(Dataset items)
Start of Block

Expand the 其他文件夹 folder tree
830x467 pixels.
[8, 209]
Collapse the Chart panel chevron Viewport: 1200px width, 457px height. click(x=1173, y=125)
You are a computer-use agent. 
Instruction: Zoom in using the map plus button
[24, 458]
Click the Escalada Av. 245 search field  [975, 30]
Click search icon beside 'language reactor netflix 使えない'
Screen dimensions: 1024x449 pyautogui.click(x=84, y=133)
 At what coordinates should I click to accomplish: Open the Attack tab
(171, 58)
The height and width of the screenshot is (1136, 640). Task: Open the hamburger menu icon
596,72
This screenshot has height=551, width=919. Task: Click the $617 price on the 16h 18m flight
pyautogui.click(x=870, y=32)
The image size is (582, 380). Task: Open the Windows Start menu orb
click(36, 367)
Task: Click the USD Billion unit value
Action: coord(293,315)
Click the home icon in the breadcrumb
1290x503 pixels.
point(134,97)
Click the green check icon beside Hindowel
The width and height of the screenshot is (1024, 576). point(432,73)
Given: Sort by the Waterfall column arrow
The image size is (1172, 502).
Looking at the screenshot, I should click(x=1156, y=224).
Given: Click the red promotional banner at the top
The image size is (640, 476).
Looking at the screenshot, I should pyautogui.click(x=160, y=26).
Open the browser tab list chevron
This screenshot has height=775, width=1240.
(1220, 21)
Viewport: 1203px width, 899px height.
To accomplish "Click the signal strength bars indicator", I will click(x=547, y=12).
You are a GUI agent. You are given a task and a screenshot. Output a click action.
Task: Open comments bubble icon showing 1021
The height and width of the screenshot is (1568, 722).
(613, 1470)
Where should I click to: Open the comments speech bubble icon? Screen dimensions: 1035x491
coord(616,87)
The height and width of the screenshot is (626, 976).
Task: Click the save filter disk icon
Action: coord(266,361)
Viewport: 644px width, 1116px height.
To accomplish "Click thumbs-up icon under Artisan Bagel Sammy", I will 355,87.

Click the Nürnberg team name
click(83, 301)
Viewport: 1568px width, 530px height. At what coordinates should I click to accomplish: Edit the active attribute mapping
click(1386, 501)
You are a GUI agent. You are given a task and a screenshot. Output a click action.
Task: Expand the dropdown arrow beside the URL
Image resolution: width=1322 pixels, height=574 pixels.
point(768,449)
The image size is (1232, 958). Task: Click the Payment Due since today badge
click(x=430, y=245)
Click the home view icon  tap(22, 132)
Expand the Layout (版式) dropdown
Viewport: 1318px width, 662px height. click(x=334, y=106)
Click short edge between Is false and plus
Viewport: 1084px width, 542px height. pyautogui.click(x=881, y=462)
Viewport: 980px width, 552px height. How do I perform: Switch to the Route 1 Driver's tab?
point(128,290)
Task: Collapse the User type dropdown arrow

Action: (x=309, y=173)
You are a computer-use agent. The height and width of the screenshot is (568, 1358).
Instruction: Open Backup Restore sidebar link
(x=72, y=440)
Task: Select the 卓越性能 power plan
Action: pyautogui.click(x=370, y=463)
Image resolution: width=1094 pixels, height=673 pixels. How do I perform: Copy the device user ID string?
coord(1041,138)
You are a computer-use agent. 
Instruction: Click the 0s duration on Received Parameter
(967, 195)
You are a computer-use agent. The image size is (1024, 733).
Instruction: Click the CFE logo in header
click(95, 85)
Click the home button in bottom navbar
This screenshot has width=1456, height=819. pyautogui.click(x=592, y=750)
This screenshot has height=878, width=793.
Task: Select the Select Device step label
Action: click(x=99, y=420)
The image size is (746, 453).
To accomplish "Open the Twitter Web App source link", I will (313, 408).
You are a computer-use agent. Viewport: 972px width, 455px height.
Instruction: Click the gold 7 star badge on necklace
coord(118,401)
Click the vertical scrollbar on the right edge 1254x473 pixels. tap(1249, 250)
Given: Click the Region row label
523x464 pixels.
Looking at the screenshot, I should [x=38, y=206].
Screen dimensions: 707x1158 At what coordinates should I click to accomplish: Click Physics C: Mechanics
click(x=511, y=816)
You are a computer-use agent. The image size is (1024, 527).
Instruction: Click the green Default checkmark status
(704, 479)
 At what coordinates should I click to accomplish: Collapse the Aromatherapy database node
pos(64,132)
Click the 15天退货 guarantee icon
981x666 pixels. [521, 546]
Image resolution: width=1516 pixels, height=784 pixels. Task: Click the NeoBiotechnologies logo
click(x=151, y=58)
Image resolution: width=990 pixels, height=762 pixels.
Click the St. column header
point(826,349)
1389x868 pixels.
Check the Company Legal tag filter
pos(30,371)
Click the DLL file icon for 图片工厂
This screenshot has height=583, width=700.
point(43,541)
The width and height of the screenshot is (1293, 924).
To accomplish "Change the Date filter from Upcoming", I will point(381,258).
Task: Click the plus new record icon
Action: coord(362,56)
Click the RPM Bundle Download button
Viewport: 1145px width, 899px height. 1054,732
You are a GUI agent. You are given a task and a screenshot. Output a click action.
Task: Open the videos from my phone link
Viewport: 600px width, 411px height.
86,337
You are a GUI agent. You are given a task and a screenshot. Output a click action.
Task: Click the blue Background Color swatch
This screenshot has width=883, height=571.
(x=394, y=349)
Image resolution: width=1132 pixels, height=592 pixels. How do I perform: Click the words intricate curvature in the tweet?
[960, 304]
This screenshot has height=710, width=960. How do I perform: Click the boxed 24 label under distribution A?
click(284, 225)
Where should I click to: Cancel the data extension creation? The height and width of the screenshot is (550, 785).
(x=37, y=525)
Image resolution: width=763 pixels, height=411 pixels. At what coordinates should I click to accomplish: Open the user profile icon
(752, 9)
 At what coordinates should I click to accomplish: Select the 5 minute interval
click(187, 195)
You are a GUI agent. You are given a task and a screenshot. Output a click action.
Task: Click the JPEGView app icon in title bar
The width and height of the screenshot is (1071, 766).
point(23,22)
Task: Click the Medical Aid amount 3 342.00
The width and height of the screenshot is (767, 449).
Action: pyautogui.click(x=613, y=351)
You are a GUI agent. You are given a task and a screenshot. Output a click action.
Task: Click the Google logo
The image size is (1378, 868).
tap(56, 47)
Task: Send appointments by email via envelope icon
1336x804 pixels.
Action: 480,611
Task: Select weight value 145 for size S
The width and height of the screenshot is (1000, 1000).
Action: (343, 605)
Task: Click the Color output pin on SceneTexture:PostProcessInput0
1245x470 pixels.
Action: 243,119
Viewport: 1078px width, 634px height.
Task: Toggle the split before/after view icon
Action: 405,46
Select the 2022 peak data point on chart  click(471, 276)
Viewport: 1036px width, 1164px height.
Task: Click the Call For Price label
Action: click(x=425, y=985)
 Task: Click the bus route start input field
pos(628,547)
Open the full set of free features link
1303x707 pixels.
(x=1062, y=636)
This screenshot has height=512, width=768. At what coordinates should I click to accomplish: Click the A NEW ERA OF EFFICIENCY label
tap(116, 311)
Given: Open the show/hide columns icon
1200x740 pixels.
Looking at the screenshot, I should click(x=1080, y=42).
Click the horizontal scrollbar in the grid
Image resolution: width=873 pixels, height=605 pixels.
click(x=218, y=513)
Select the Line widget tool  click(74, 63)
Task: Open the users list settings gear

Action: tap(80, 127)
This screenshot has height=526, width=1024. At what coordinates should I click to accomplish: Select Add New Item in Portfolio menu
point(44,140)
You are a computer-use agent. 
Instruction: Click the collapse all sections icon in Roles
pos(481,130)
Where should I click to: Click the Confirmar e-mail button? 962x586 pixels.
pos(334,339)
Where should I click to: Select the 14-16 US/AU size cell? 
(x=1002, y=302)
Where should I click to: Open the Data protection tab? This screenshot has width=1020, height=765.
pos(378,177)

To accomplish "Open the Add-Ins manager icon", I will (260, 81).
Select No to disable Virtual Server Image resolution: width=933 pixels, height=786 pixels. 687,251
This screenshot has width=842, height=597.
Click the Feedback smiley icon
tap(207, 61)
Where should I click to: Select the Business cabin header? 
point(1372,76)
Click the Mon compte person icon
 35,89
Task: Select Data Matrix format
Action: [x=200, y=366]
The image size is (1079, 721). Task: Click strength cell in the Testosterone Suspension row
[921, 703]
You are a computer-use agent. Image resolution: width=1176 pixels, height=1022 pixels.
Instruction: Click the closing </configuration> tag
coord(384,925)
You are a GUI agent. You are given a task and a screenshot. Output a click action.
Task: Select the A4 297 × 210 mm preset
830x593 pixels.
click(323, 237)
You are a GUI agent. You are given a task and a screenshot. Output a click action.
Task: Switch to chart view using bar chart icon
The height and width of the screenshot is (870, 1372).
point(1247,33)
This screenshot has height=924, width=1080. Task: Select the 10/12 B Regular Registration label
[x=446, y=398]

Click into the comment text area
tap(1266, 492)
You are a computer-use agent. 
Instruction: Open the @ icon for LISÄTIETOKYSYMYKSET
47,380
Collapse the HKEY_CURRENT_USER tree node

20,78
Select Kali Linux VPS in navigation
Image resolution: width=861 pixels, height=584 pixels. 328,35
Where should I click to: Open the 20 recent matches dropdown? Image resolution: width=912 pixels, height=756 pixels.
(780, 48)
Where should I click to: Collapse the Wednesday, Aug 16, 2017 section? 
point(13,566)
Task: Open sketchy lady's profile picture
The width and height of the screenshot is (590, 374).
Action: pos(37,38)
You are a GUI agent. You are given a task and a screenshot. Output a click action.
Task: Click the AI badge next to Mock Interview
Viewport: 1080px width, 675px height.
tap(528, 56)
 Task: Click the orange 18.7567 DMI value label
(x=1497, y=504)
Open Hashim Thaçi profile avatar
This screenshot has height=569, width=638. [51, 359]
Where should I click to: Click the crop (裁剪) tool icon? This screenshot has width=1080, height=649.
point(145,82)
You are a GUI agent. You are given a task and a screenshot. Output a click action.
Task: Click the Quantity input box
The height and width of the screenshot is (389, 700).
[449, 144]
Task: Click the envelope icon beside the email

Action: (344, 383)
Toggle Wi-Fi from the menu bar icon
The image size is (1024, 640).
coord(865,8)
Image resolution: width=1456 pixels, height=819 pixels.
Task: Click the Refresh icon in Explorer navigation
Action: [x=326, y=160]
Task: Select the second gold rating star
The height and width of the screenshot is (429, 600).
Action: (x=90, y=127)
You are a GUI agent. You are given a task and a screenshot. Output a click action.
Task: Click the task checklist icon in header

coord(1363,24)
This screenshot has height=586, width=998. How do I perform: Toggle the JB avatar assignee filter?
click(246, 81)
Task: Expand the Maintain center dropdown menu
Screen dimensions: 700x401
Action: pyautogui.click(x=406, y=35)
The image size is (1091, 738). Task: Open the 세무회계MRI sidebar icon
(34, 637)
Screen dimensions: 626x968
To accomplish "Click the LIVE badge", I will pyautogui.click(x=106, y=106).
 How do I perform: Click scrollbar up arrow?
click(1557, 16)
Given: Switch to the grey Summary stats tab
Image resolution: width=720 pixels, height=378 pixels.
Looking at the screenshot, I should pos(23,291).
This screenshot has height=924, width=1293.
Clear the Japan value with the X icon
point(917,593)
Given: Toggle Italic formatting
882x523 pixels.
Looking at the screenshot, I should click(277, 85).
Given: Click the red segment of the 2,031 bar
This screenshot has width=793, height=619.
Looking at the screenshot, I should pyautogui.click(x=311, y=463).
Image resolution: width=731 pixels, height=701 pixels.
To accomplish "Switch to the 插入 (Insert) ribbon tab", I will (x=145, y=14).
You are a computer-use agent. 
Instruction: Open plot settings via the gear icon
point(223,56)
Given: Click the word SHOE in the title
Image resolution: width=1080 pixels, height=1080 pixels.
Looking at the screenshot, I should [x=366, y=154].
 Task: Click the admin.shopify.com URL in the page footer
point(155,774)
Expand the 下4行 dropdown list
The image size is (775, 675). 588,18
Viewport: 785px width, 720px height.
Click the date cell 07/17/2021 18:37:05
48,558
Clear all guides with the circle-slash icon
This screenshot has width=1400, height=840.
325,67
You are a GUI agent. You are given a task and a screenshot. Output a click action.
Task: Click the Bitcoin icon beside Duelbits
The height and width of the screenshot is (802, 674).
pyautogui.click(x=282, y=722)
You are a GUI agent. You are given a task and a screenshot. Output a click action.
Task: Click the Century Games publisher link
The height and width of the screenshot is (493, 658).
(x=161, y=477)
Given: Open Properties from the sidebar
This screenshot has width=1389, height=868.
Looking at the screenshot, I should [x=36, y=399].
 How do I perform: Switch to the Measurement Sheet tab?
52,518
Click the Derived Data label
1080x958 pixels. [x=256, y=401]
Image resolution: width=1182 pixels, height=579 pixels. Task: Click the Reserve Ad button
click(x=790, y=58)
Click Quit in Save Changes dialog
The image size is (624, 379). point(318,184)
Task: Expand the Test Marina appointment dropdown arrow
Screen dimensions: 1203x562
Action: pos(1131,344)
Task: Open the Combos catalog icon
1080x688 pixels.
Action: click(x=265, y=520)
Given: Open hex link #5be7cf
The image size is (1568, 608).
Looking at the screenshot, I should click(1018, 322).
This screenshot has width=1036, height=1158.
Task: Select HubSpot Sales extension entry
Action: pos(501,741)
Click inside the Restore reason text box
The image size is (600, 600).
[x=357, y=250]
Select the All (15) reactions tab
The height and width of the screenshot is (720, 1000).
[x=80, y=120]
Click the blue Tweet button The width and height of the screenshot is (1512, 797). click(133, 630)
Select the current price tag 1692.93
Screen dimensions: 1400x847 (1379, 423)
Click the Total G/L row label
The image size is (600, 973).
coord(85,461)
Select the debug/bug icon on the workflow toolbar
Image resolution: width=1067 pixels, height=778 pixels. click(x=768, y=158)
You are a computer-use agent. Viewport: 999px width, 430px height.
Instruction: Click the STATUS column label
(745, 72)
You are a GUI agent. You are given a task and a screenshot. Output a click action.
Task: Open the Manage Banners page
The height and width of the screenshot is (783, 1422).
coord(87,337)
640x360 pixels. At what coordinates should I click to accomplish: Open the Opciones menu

End of Block

• [WHAT THIS TASK INVOLVES] Above are entries; state the number of lines among them that contain "blue", and nothing else.

• [TASK SOLUTION] 2